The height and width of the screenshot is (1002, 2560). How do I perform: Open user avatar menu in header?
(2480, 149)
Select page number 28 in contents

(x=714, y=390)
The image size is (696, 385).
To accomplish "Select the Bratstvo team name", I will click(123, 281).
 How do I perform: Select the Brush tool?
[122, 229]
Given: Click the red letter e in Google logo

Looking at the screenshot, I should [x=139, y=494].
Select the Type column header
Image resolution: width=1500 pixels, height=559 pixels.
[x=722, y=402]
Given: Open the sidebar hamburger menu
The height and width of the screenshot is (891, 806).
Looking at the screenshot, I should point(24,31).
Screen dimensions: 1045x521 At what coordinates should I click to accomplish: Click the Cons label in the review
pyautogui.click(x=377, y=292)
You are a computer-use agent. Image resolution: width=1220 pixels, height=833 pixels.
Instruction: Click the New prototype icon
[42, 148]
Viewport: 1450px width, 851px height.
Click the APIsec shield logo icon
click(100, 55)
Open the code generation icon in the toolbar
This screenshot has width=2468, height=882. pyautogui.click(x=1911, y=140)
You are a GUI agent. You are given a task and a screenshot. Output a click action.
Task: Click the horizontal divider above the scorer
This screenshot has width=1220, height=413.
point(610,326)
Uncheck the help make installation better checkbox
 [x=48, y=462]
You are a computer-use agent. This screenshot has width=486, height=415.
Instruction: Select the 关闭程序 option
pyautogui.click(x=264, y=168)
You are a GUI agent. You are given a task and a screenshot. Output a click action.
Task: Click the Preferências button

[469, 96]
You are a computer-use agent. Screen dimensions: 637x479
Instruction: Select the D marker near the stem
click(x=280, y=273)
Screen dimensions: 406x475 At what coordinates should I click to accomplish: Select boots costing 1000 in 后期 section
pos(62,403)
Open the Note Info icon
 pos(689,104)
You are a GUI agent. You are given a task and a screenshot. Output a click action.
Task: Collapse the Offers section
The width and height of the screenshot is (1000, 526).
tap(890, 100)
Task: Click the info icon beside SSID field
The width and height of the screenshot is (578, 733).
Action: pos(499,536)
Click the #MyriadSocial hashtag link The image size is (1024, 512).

===

So that nothing is lost, transcribe each entry exactly as written.

SOLVED PROBLEM:
The height and width of the screenshot is (1002, 2560). How do I perform: Open user avatar menu in header?
(2480, 149)
Select page number 28 in contents

(x=714, y=390)
The image size is (696, 385).
To accomplish "Select the Bratstvo team name", I will click(123, 281).
 How do I perform: Select the Brush tool?
[122, 229]
Given: Click the red letter e in Google logo

Looking at the screenshot, I should [x=139, y=494].
Select the Type column header
Image resolution: width=1500 pixels, height=559 pixels.
[x=722, y=402]
Given: Open the sidebar hamburger menu
The height and width of the screenshot is (891, 806).
Looking at the screenshot, I should point(24,31).
Screen dimensions: 1045x521 At what coordinates should I click to accomplish: Click the Cons label in the review
pyautogui.click(x=377, y=292)
You are a computer-use agent. Image resolution: width=1220 pixels, height=833 pixels.
Instruction: Click the New prototype icon
[42, 148]
Viewport: 1450px width, 851px height.
Click the APIsec shield logo icon
click(100, 55)
Open the code generation icon in the toolbar
This screenshot has width=2468, height=882. pyautogui.click(x=1911, y=140)
You are a GUI agent. You are given a task and a screenshot. Output a click action.
Task: Click the horizontal divider above the scorer
This screenshot has width=1220, height=413.
point(610,326)
Uncheck the help make installation better checkbox
 [x=48, y=462]
You are a computer-use agent. This screenshot has width=486, height=415.
Instruction: Select the 关闭程序 option
pyautogui.click(x=264, y=168)
You are a GUI agent. You are given a task and a screenshot. Output a click action.
Task: Click the Preferências button

[469, 96]
You are a computer-use agent. Screen dimensions: 637x479
Instruction: Select the D marker near the stem
click(x=280, y=273)
Screen dimensions: 406x475 At what coordinates should I click to accomplish: Select boots costing 1000 in 后期 section
pos(62,403)
Open the Note Info icon
 pos(689,104)
You are a GUI agent. You are given a task and a screenshot. Output a click action.
Task: Collapse the Offers section
The width and height of the screenshot is (1000, 526).
tap(890, 100)
Task: Click the info icon beside SSID field
The width and height of the screenshot is (578, 733).
Action: pos(499,536)
Click the #MyriadSocial hashtag link The image size is (1024, 512).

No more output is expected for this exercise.